Adelaide Bronti was an American actor who appeared in 1900s theatre with The Beggar Prince Opera company and in films throughout the 1910s, primarily with the Biograph Company and the Lubin Manufacturing Company. Her theatre roles saw her frequently perform opera with her contralto voice, for which she was highly praised.

==Career==
Born in Utica, New York, Bronti's early theatre roles saw her act as a member of The Beggar Prince Opera company. The 1907 production of Foxy Mr. Bowser noted Bronti's "beautiful alto voice" and commended her "portrayal of a strong-spirited woman and her well-cultivated musical voice". Throughout her early appearances, she was primarily used in minor parts for her contralto voice in opera-related scenes and choruses. Her first major theatre role that went beyond just her singing was in the role of Aurora for 1907's Girofle-Girofla, as noted by the Arkansas Democrat.

Beginning in 1913, Bronti joined the Biograph Company to begin starring in films, while also occasionally performing in productions with the Universal Film Manufacturing Company and the American Film Manufacturing Company. She then became a part of the Lubin Manufacturing Company in 1915 and had roles in a large number of the company's silent films.

She appeared in films directed by D. W. Griffith, Harry A. Pollard, Edward Sloman, and Wilbert Melville.

==Theatre==
- Kismet (1906) as Radamis, the Sultana
- Fra Diavolo (1907) as the Inn Keeper (Fra Diavolo (opera))
- Foxy Mr.

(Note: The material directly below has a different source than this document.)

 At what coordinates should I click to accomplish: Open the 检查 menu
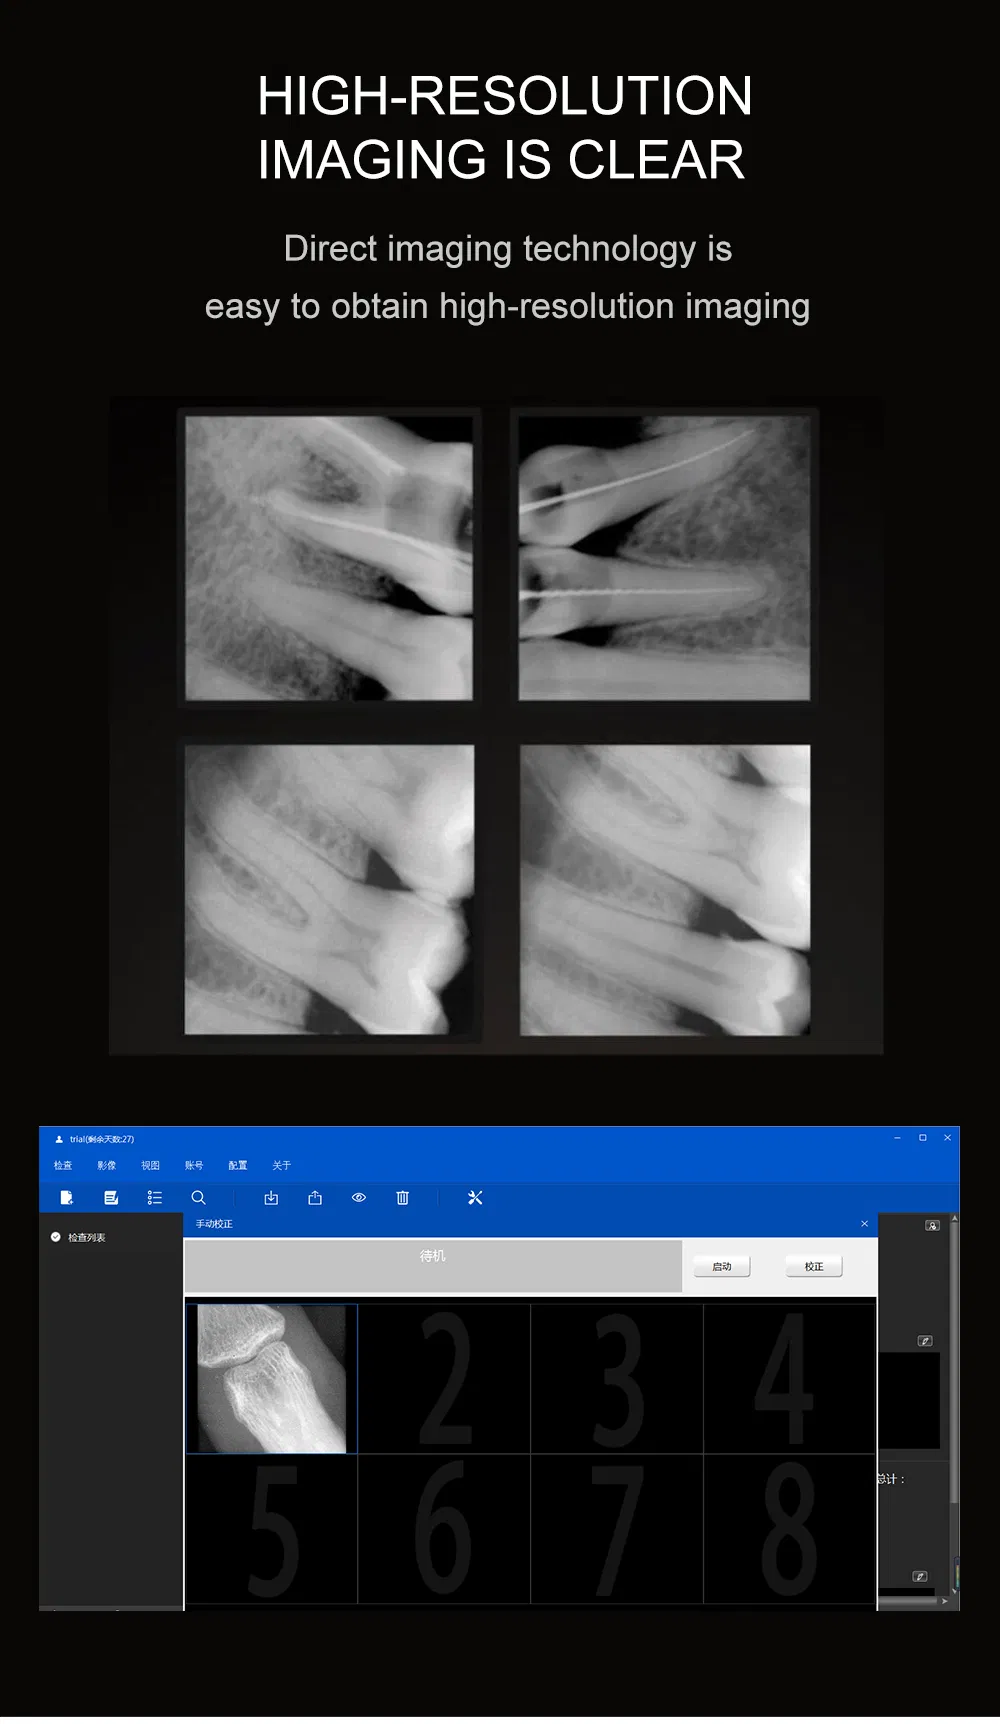63,1165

Bowser (1907)
- Girofle-Girofla (1907) as Aurora (Giroflé-Girofla)
- Said Pasha (1907) as the Rajah's daughter
- The Beggar Prince (1907)

==Films==
- The House of Darkness (1913), directed by D.W. Griffith (1913)
- His Mother's Son, directed by D.W. Griffith (1913)
- Almost a Wild Man (1913), directed by Dell Henderson (1913)
- Her Mother's Oath (1913) as Churchgoer
- Thou Shalt Not Kill (1913) directed by Hal Reid
- The Lesson the Children Taught, directed by Edwin August (1913)
- Withering Roses (1914)
- Bess, the Outcast, directed by Harry A. Pollard – short film (1914)
- Sally's Elopement (1914) as Her Ma
- The Wife, directed by Harry A. Pollard – short film (1914)
- The Sacrifice, directed by Harry A. Pollard – short film (1914)
- Mlle. La Mode, directed by Harry A. Pollard – short film (1914)
- The Man Who Came Back, directed by Henry Harrison Lewis – short film (1914)
- In the Footprints of Mozart (1914) as the poor neighbor
- Almost a Wild Man (1913)
- The House of Darkness (1913)
- Withering Roses (1914) as The Maid
- The Dream Dance (1915) as Her Mother
- A House of Cards (1915)
- The Dead Soul (1915)
- Nell of the Dance Hall (1915)
- The Strange Unknown (1915)
- A Night in Old Spain (1915)
- Meg of the Cliffs (1915)
- The Legend of the Poisoned Pool, directed by Edward Sloman (1915)
- The Inner Chamber, directed by Wilbert Melville (1915)
- Saved from the Harem, directed by Wilbert Melville (1915)
- Vengeance of the Oppressed, directed by Edward Sloman (1916)
- The Bond Within (1916)
- The Law's Injustice (1916) as Mrs. Morris
- Two News Items (1916)
- The Embodied Thought (1916)
- The Diamond Thieves, directed by Wilbert Melville (1916)
- Sold to Satan (1916) as Ashton's sister
- The Redemption of Helene, directed by Edward Sloman (1916)
- Soldiers' Sons, directed by Wilbert Melville (1916)
- The Gulf Between (1916), directed by Edward Sloman – short film (1916)
- A Sister to Cain, directed by Edward Sloman (1916)
- The Scarlet Chastity, directed by Wilbert Melville (1916)
- Playthings of the Gods (1916)
- The Wheat and the Chaff (1916)
- Jackstraws (1916)
- The Scapegrace (1916)
- The Return of John Boston (1916)
- The Rough Neck, directed by Melvin Mayo (1916)
- Their Mother
- A Lesson in Labor, directed by Paul Powell (1916)
- None So Blind (1916)
- The Embodied Thought (1916)
- His Majesty Plays (1916)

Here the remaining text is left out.